• _BRANO DA LEGGERE_:
--- --- ---

Cara Gladys,
mi scuso per il ritardo con il quale rispondo al dono del tuo bel libro, ma ho voluto assaporarlo con calma, cogliendone l'intima essenza. Come sempre le parole mi avvolgono: una lunghissima sciarpa di seta, fluttuante nel vento della sera. Mi lascio catturare dall'ottica visionaria, dalla lama di luce che attraversa l'oscurità e fa emergere il dettaglio, dilatandolo fino alla sua perfezione. La brevità delle liriche è simile a un percorso iniziatico, a un cammino, meglio un guado che attraversa il fiume del divenire.
Ci troviamo così a prestare attenzione al suono dei nostri passi, a interiorizzarne l'eco, per poter tessere un dialogo con il poeta.
È la danza che lo sguardo compie sull'architettura delle parole fino a rendere l'enigma visibile. Tutto è pervaso da una gioia sottile – Pascoli dice… le tremule foglie dei pioppi trascorre una gioia leggera – è vero, in questo libro vibra un'energia di luce che, per chi conosce Gladys, corrisponde alla sua persona.

--- --- ---

• _DATI FORNITI_:
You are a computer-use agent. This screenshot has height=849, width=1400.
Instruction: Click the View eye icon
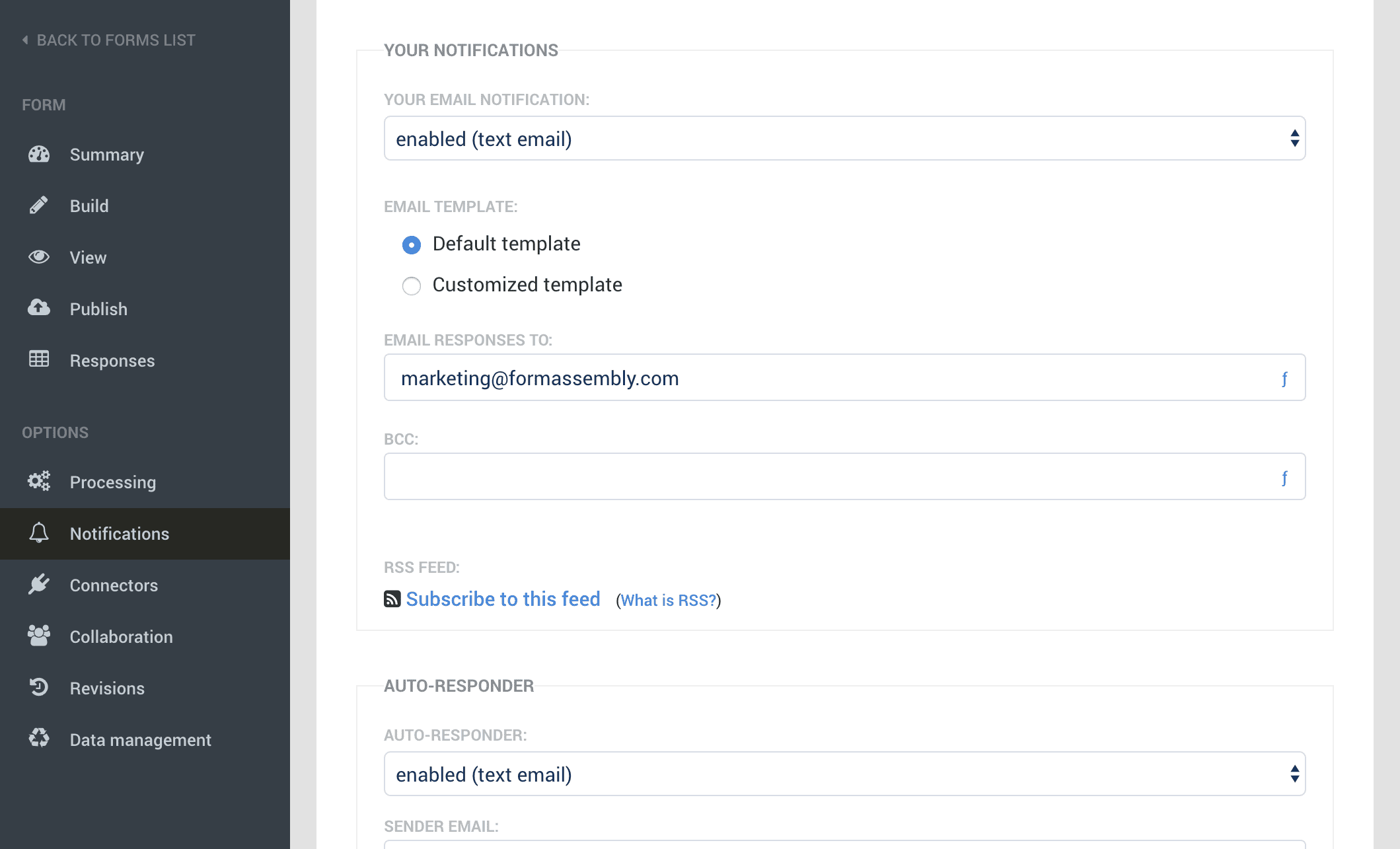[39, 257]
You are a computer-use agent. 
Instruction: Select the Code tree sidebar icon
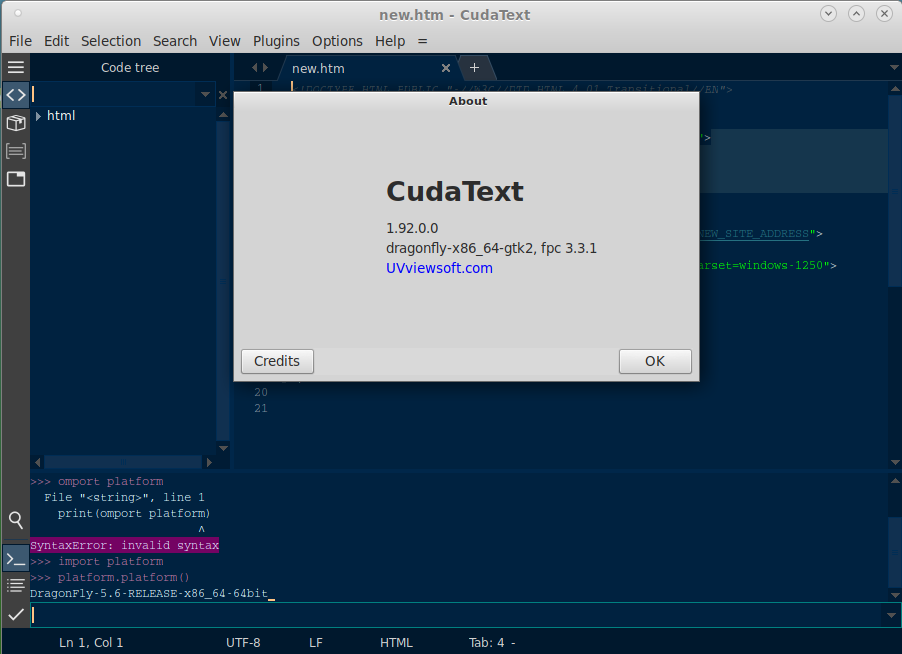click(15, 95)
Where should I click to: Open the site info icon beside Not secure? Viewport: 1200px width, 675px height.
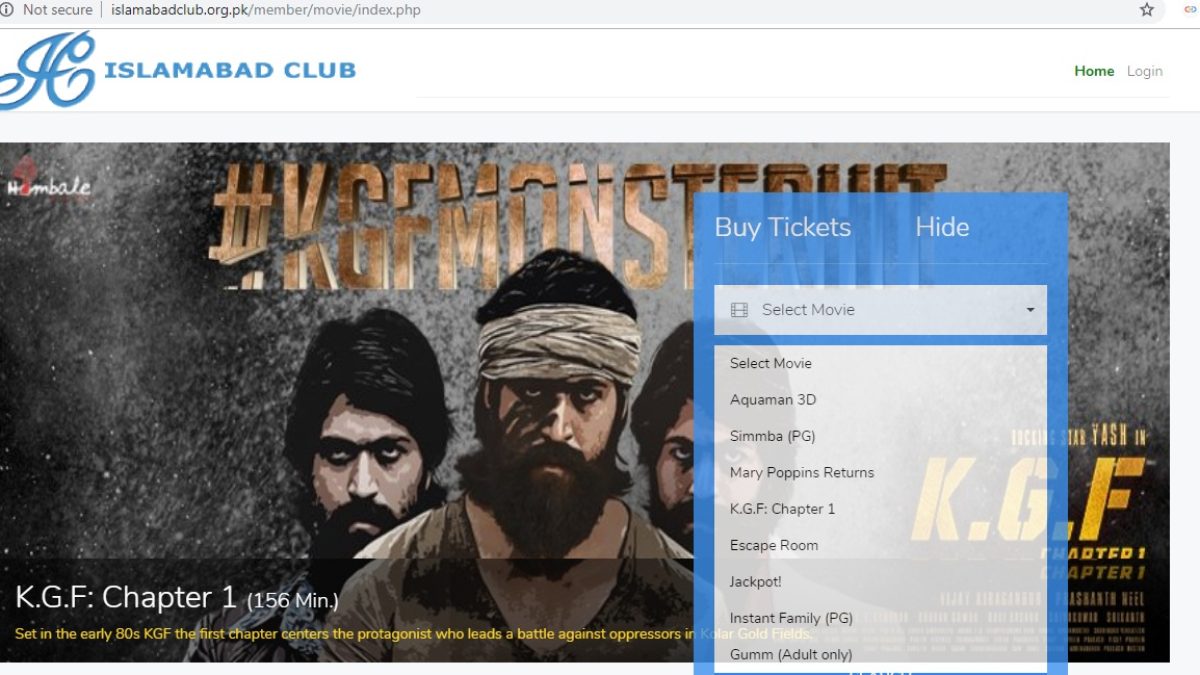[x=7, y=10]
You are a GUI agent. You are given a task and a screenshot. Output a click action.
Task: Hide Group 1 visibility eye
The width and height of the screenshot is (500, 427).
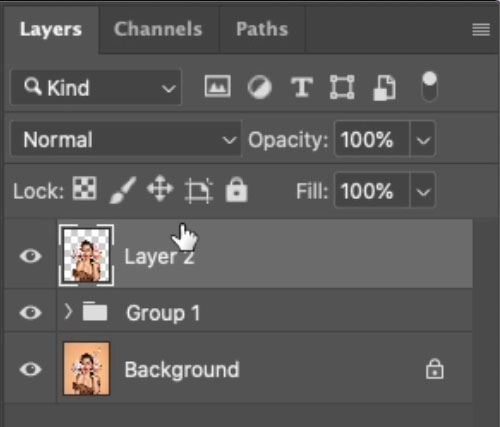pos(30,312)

--- --- ---

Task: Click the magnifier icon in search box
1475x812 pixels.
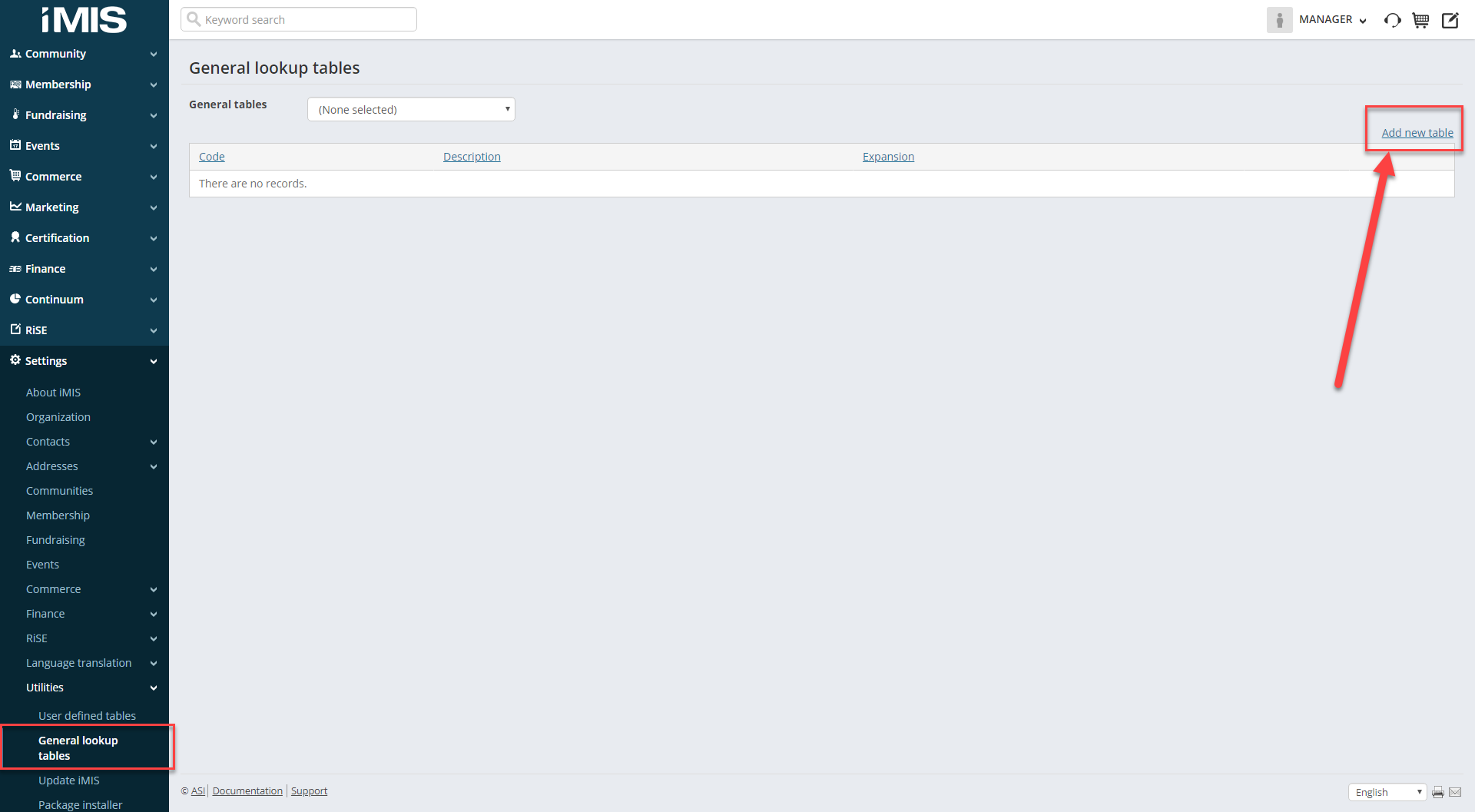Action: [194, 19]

--- --- ---

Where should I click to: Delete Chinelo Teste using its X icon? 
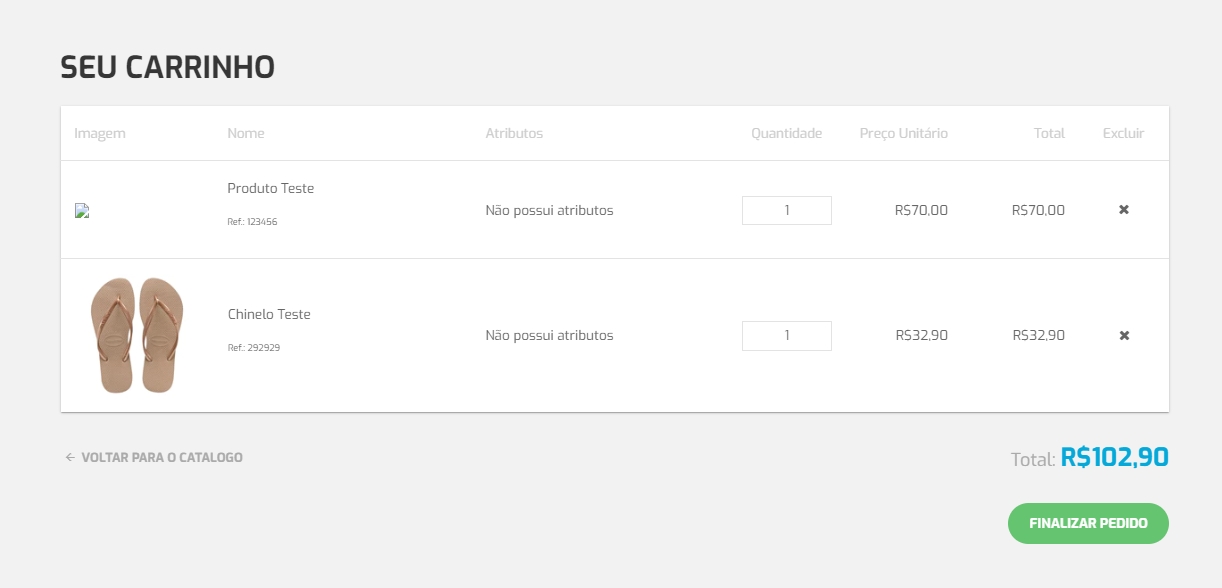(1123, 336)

--- --- ---

• _PROBLEMA ASSEGNATO 1_: Quale poeta viene citato nella lettera?
• _PROBLEMA ASSEGNATO 2_: Nelle righe fornite, ricopia fedelmente la parte che si apre con la riga contenente "You are a computer-use agent. This" e si chiude con quella contenente "pos(30,312)", entrambe incluse. Per favore, lascia fuori le immagini.
La lettera e le righe non hanno alcun legame tra loro.

• _SOLUZIONE DELL'ESERCIZIO 1_: Pascoli.

• _SOLUZIONE DELL'ESERCIZIO 2_:
You are a computer-use agent. This screenshot has height=849, width=1400.
Instruction: Click the View eye icon
[39, 257]
You are a computer-use agent. 
Instruction: Select the Code tree sidebar icon
click(15, 95)
Where should I click to: Open the site info icon beside Not secure? Viewport: 1200px width, 675px height.
[x=7, y=10]
You are a GUI agent. You are given a task and a screenshot. Output a click action.
Task: Hide Group 1 visibility eye
The width and height of the screenshot is (500, 427).
pos(30,312)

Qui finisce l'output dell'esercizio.